Ayinesi iştir kişinin lafa bakılmaz

AKP, siyaseti de devleti de kendine benzetti. Acı olan da budur. 21 yıllık hükümet icraatıyla konuşur. Hala vaat vermeye kalkıyorsa, Ziya Paşa’nın dediği gibi, ‘Ayinesi iştir kişinin, lafa bakılmaz. Şahsın görünür rütbe-i aklı eserinde…’ denir. Ekonominin neresini tutsanız elinizde kalıyor. Ama sarayın umurunda değil. İstanbul; Küresel Finans Merkezleri Endeksi’nde 6 ayda 13 sıra gerileyerek 90. sıraya kadar düşmüş. Ama bu beyler, ‘Finans Merkezi açılışı’ deyip binaların kapılarında kurdele kesiyorlar. 
Bina yaparak finans merkezi olunmaz. Güvenle finans merkezi olunur. Erdoğan, ‘Ekonomide sıkıntı varmış. Yoo. Biz gayet iyiyiz’ diyor. Eh artık bir karar verin. Üç gün önce ‘Hayat pahalılığını ben çözeceğim’ diye ortalara döküldünüz. Üç gün sonra ‘Ekonomide hiçbir sorun yok’ diyorsunuz. Bir öyle, bir böyle. Açıkça cevap verin; bu ekonomide sorun var mı, yok mu? 
Bu Hükümetin beyin ölümü gerçekleşmiştir. Artık siyasi mevta olmuştur. O kadar bitik vaziyetteler ki ellerindeki koca bir devlet aygıtı olmasına rağmen seçim beyannamelerini bile Millet İttifakı’nın Ortak Politikalar Mutabakat Metninden kes yapıştır yaparak ancak yazabiliyorlar. Kaynak belirtmeyerek de apaçık intihal suçu işliyorlar.‘Oynamayı bilmeyen gelin ya yerim dar ya yenim dar dermiş.’ Erdoğan’ınki de o hesap. Ama o kadar beceriksizler ki bir iş yapmaya kalktıklarında bin mağdur yaratıyorlar.Erdoğan kopya çekmeye çok alıştı.

Milyar dolarlar gidiyor 

Bu hükümetin, ‘Milletin cebinden bir kuruş çıkmayacak’ diye anlattığı Pi-Pi-Pi diyerek caka sattığı Kamu-Özel İşbirliği Projelerine dolarla avroyla verdiği garantiler karşılığında bugüne kadar ödediği para 12 milyar 645 milyon dolara ulaşmış. Bu parayla 31 tane Fatih Sultan Mehmet Köprüsü veya 4 tane Yavuz Sultan Selim Köprüsü veya 3 tane Atatürk Barajı yapılırdı. Bunu yapanların başkalarını hesap bilmemekle suçlaması, gerçekten artık akılla ve izanla bağdaşmıyor.
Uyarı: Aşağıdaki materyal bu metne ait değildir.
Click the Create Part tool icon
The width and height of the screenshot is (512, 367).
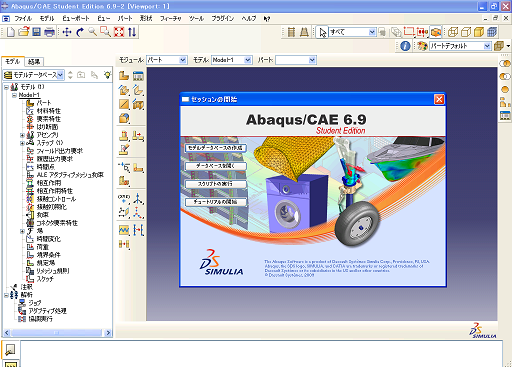coord(124,76)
Hepimiz yoksuluz onlar hariç

Bu ülkede çalışmayan yoksul ama çalışan da yoksul.Ülkede çalışanların yarısından fazlası asgari ücretle ya da civarında bir ücret karşılığında gece gündüz çalışıyor. Pahalılık o kadar fazla ki asgari ücret ilan ediliyor, ama bir ay bile dayanamıyor. Açlık sınırının altına düşüyor. Erdoğan, ‘Faiz sebep, enflasyon netice’ dedi paramızı pul etti. Hayat pahalılığı aldı başını gitti

Kıyma 300 soğan 30 lira 

Soğanın kilosu 30 lira oldu. Kıymanın kilosu 300 lirayı geçti. Millet eti; bırakın tenceresinde, rüyasında bile görmez oldu. Mutfak yangın yeri… Millet için artık ‘gezmek’, en ucuz meyve sebzeyi bulmak için market market, pazar pazar dolaşmak oldu. Ramazan deldi geçti. Ramazanda Millette iftarı, sahuru düşünecek hal kalmadı. Ramazan pidesi, güllaç, iftar için bir hurma artık milletimize lüks oldu. Erdoğan, hem mutfakları ateşe verdi hem de gençlerimizin, orta direğin bir ev, bir araba umutlarını soldurdu.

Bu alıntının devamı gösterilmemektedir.